THE ACORN’S SILENT MESSAGE FROM THE DRUMS OF THE 47TH
Posted By : manager
Posted : January 31, 2024
By Robert J. Burdette
We found a dead Confederate lying on his back, his outspread fingers stretched across the stock of the rifle lying at his side. He was one of Rogers’ Texans. Fifty-seven of them we had found lying in the ditch of Battery Robinette. I covered his face with the slouch hat still on his head and took off the haversack slung to his neck so that it might not swing as we carried him to his sleeping chamber, so cool and quiet and dark after the savage tumult and dust and smoke of that day of horror.

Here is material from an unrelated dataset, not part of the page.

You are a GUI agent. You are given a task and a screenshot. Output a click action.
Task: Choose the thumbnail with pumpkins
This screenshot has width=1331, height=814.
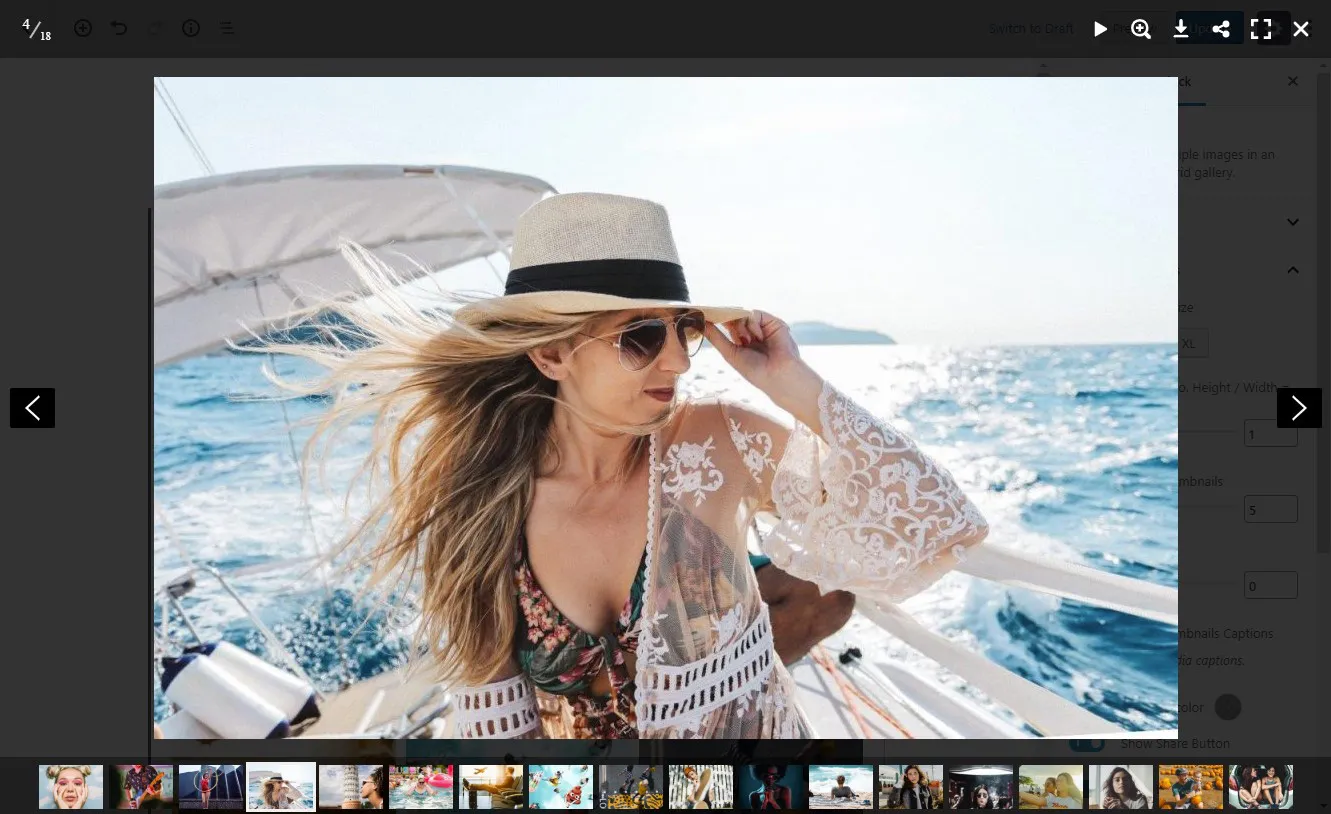pos(1191,787)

“Empty, isn’t it?” asked the soldier working with me. I put my hand in it and drew forth a handful of roasted acorns. I showed them to my comrade. “That’s all,” I said.
“And he’s been fighting like a tiger for two days on that hog’s forage,” he commented. We gazed at the face of the dead soldier with new feelings. By and by my comrade said: “I hate this war and the thing that caused it. I was taught to hate slavery before I was taught to hate sin. I love the Union as I love my mother better. I think this is the wickedest war that was ever waged in the world. But this” and he took some of the acorns from my hand “this is what I call patriotism.”

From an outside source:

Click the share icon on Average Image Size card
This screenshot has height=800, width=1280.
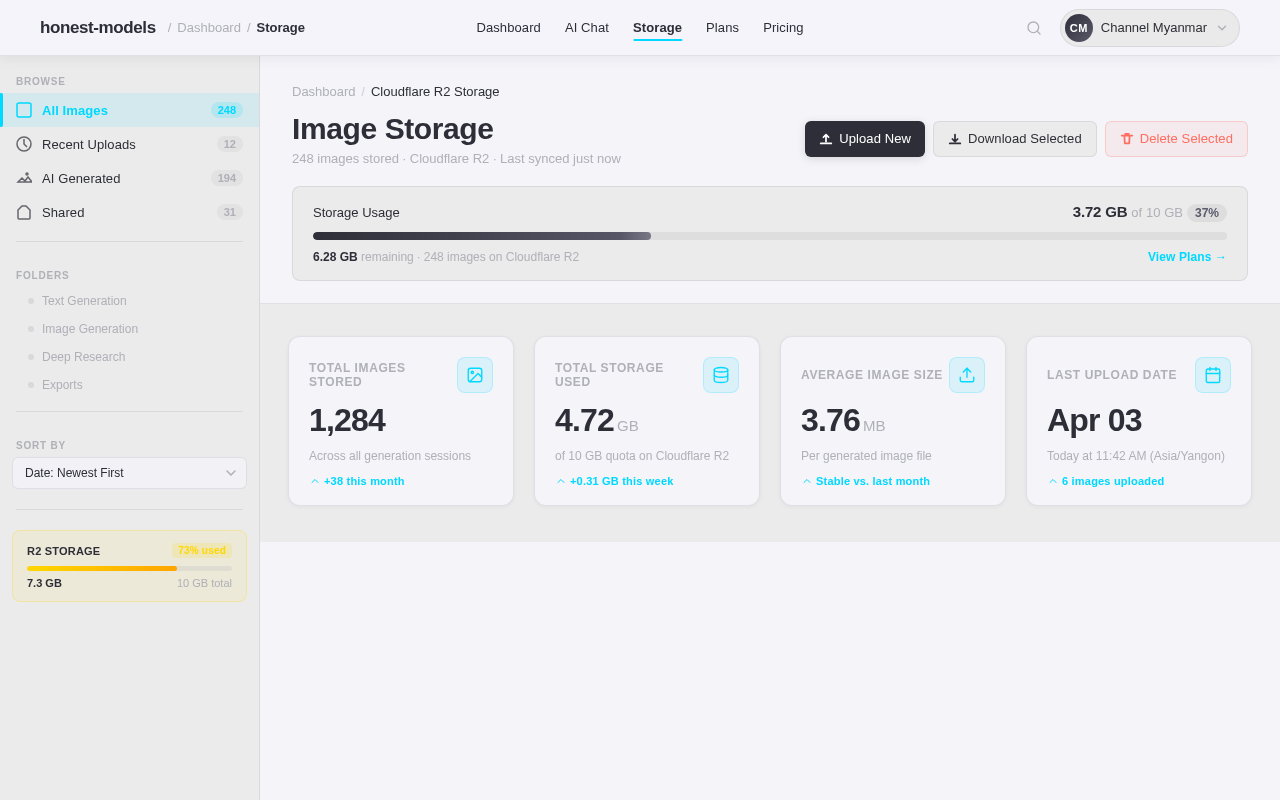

“Comrade,” I said, I’m going to send these home to the Peoria Transcript. I want them to tell the editor this war won’t end until there is a total failure of the acorn crop. I want the folks at home to know what manner of men we are fighting.”
That was early in my experience as a soldier. I never changed my opinion of the cause of the Confederacy. I was more and more devoted to the Union as the war went on. But I never questioned the sincerity of the men in the Confederate ranks. I realized how dearly a man must love his section who would fight for it on parched acorns. I wished that his love and patriotism had been broader, reaching from the Gulf to the Lakes – a love for the Union rather than for a state. But I understood him. I hated his attitude toward the Union as much as ever, but I admired the man. And after Corinth, I never could get a prisoner halfway to the rear and have anything left in my haversack.

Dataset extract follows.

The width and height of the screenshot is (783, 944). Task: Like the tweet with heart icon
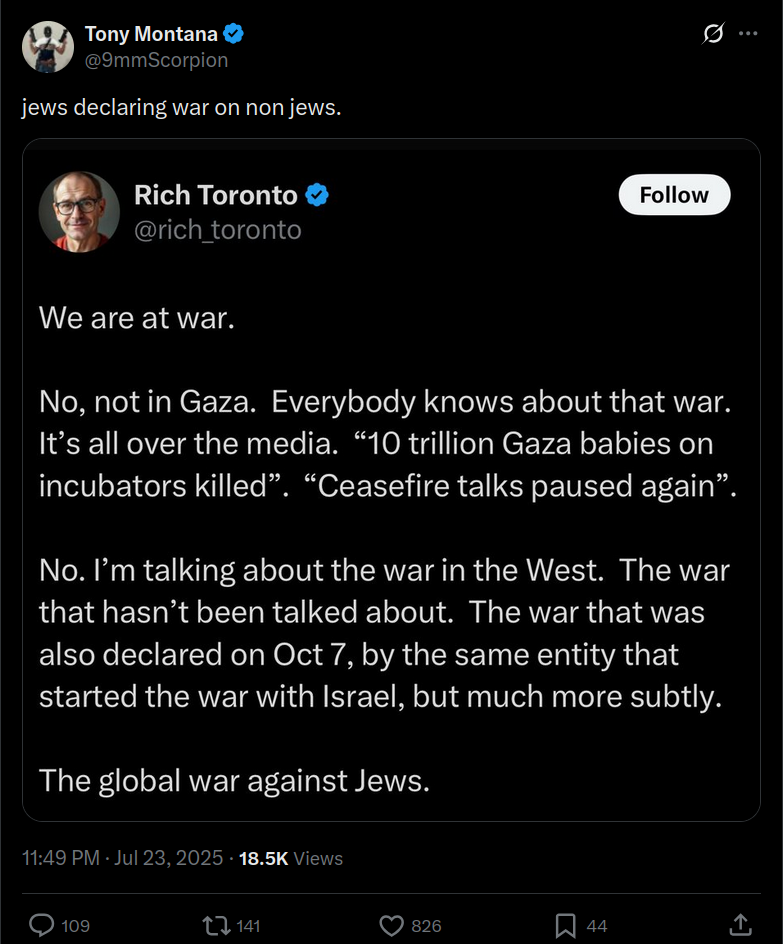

Oh, I too have suffered the pangs of hunger for my dear country, as all soldiers have done now and then. But not as that Confederate soldier did. We went hungry at times when rain and mud or the interference of the enemy detained the supply trains. But that man half-starved. That’s different. After the battle of Nashville, in December 1864, we marched in pursuit of Hood as far as the Tennessee River. There, for more than a week, we subsisted on corn – not canned corn and not even popcorn, but common, yellow, field corn on the cob. And the row we suffering hero-martyrs made about it! A soldier was carrying a couple of ears of corn to a campfire to prepare for his supper. A mule tethered nearby saw him and lifted its dreadful voice in piteous braying. The indignant warrior smote him in the jaw, crying, “You get nine pounds a day and I get only five, you long-eared glutton, and now you want half of mine!”